After 2minutes nonetheless, this short mate rushes back to his bus (as though been chased), and guess what: 'HE HAD GONE TO GRAB A HUGE SPANNER' to use in teaching his colleague a lesson...amazingly, the taller mate stood his ground and within 2minutes managed to disarm the shorter of his own 'weapon of mass destruction', and now with spanner in his hand threatened the shorter mate with spanner pointed in the direction of shorter mate's neck...eeeiii hmm, what a sight (with bystanders rushing to scene either to watch out for what happens next or to hear what had caused the fight or to plead with the 'victor' to temper justice with mercy)...!!!

As I looked on, I learnt few lessons worth sharing... The Asians (especially Chinese) have a warfare strategy they adopt in fighting called 'CONSTANT MOTION'; this law explains that whenever in distress, NEVER STOP MOVING!!!

As much as this law has personally helped me a number of times while facing distress, I believe a wrong understanding/ timing in applying this law can be disastrous.

The shorter mate (victim) kept facing disgrace upon disgrace by 'STILL MOVING ON' to start series of fights (with words, with hands, with spanner); the more he kept pushing forward, the more humiliated he got each time. The reason, I presume was because he was been enticed by the EMOTION OF ANGER WITHOUT JUDGMENT!!!

My version of the law since has remained ‘NEVER STOP MOVING WHEN IN DISTRESS, BUT THINK FIRST(prepare better than 1st), then KEEP MOVING’.

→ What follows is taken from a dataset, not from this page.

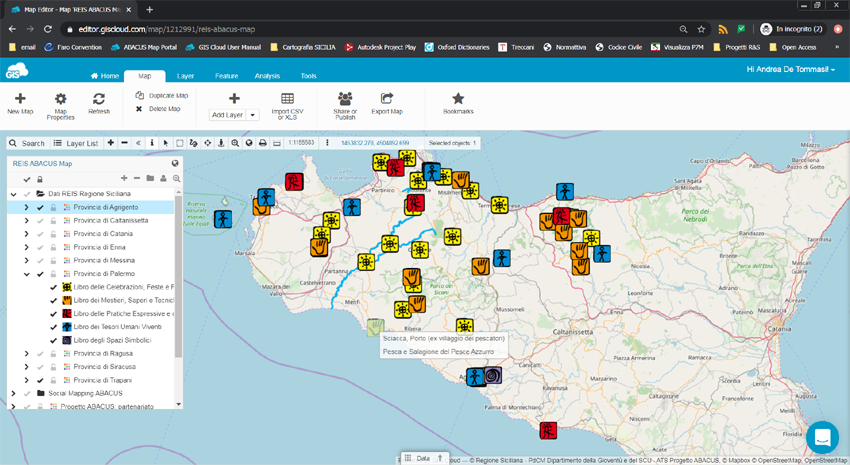
Task: Toggle visibility of Provincia di Trapani
Action: 40,380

So for effective relationships, don’t just keep taking steps upon steps to MAKE or BREAK a friendship; pause periodically to assess friendship situation...then apply intelligence to emotions in choosing way forward.

Furthermore, for effective relationships, learn NOT TO underestimate the emotion of ANGER (especially buried inside waiting to explode)!

Anger is one emotion that puts 'dark shades (blindfolds)' on thoughts/ perceptions almost COMPLETELY. This may partly account for why wise men have said: ''when angry, barely talk/ act/ decide'. Adopt a helpful strategy in dealing with anger (reasonably and maturely) to save relationships.

FUD4TOT: When was the last time I sat to do a little introspection? When last did I reflect carefully on my emotions and feelings deep within, resulting in anger/ fear/ pain/ joy etc? When was the last time I asked myself: 'what is the real drive behind this decision that I am taking'??

The subconscious (or maybe, inner man) is impacting the lives we have far more than imagined. Check with what’s happening within (the worst enemy or closest ally is WITHIN)! God’s gracious clue into sub-conscious is through the EMOTIONS/FEELINGS. The emotions communicates volumes about what is really happening within us. Indeed, OUR EMOTIONS IS ONE MAIN MEDIUM TO MIRROR THE WORLD WITHIN US

NativeDr,
NII
Rite-life Freelancer
( [email protected] , 0266 650 605)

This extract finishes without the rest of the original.